Accanto a questi due campioni si sviluppano altri personaggi su cui la storia si soffermerà con più calma, in particolare sul personaggio di Suor Mary interpretato dal premio Oscar Diane Keaton. È proprio la donna, che ha cresciuto il futuro Vicario di Cristo, ad alimentare la sua convinzione di essere l’Eletto, “l’unto del Signore”, colui il quale ha il compito di riportare la Chiesa al proprio antico e primigenio valore.
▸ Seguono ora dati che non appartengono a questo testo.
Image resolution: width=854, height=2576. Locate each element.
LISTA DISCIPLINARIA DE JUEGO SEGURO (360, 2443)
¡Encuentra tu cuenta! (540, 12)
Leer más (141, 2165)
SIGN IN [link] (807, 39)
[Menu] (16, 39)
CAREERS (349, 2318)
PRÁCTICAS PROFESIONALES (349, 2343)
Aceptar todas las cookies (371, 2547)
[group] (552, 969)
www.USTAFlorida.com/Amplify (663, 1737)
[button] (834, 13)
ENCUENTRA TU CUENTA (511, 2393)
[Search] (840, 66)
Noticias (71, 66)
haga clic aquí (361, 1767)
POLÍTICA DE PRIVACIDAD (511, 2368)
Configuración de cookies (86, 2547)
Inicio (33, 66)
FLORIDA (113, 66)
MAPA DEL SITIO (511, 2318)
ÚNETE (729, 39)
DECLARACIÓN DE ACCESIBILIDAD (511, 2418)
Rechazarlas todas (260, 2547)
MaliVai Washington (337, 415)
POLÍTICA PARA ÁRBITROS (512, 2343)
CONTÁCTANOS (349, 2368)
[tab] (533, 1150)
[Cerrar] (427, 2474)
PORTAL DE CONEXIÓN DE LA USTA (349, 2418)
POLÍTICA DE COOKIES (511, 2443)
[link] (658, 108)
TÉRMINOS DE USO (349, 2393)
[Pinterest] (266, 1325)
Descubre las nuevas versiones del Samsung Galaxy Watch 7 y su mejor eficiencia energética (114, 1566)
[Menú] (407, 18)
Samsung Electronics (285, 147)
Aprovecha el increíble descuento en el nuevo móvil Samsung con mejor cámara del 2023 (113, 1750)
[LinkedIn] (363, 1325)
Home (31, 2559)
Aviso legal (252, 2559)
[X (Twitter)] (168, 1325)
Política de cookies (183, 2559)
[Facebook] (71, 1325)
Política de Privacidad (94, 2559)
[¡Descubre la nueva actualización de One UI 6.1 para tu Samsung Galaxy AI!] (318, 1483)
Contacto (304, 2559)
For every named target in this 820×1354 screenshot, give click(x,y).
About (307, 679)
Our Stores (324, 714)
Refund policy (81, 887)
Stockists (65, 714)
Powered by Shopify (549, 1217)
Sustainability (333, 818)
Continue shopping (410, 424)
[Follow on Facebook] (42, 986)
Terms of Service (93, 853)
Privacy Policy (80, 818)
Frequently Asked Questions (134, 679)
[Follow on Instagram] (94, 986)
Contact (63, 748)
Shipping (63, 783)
È proprio questa, infatti, la direzione verso cui sembra intenzionata a muoversi la trama che fa tesoro, rielaborandoli, di alcuni grossi titoli degli ultimi anni tra cui particolarmente percepibile è l’influenza di House of Cards, per una rappresentazione del potere senza alcuna censura (pur con una drammatizzazione necessaria e conforme al racconto).
Sul profilo più strettamente tecnico è evidente che questa grossa macchina produttiva non abbia badato a spese ed abbia saputo con intelligenza sfruttare la ricchezza visiva degli ambienti (i palazzi apostolici visti sotto una nuova luce) e degli abiti, per loro stessa natura sgargianti e rituali. La mano di Sorrentino non ha affatto perduto il suo pregio e si muove con estrema lucidità tra una scena e l’altra, tra un’ispirazione e l’altra. La necessità di impostare una trama non soffoca affatto il suo estro visivo, la sua ossessiva ricerca del “bello”, finanche barocco e smisurato. Dove però la sua scrittura si rivela, ancora una volta, efficace è nel tratto vigoroso ed interessante che coinvolge la rappresentazione dei personaggi, i quali si rivelano costantemente nei loro dialoghi, nei loro incontri-scontri (in più di un’occasione si avverte, soprattutto in Jude Law e non a caso, l’eco di Jep Gambardella e di Toni Servillo).
Quando il 21 ottobre SKY darà il via a questa avventura, perdersi questo esordio sarebbe un gravissimo errore: perché questi due episodi sono potenti e virtuosi, figli della creatività di un regista che non si tira mai indietro e cerca costantemente nuovi mezzi e nuove parole per esprimere il proprio valore. Chi non ha a cuore lo stile sorrentiniano non dovrà però soffrire molto perché il suo tocco è qui meno evidente (anzi, sarebbe meglio dire meno invadente) soprattutto nel secondo episodio, anche se non mancherà di suscitare qualcosa di nuovo in chi invece ne ha apprezzato lo stile in passato.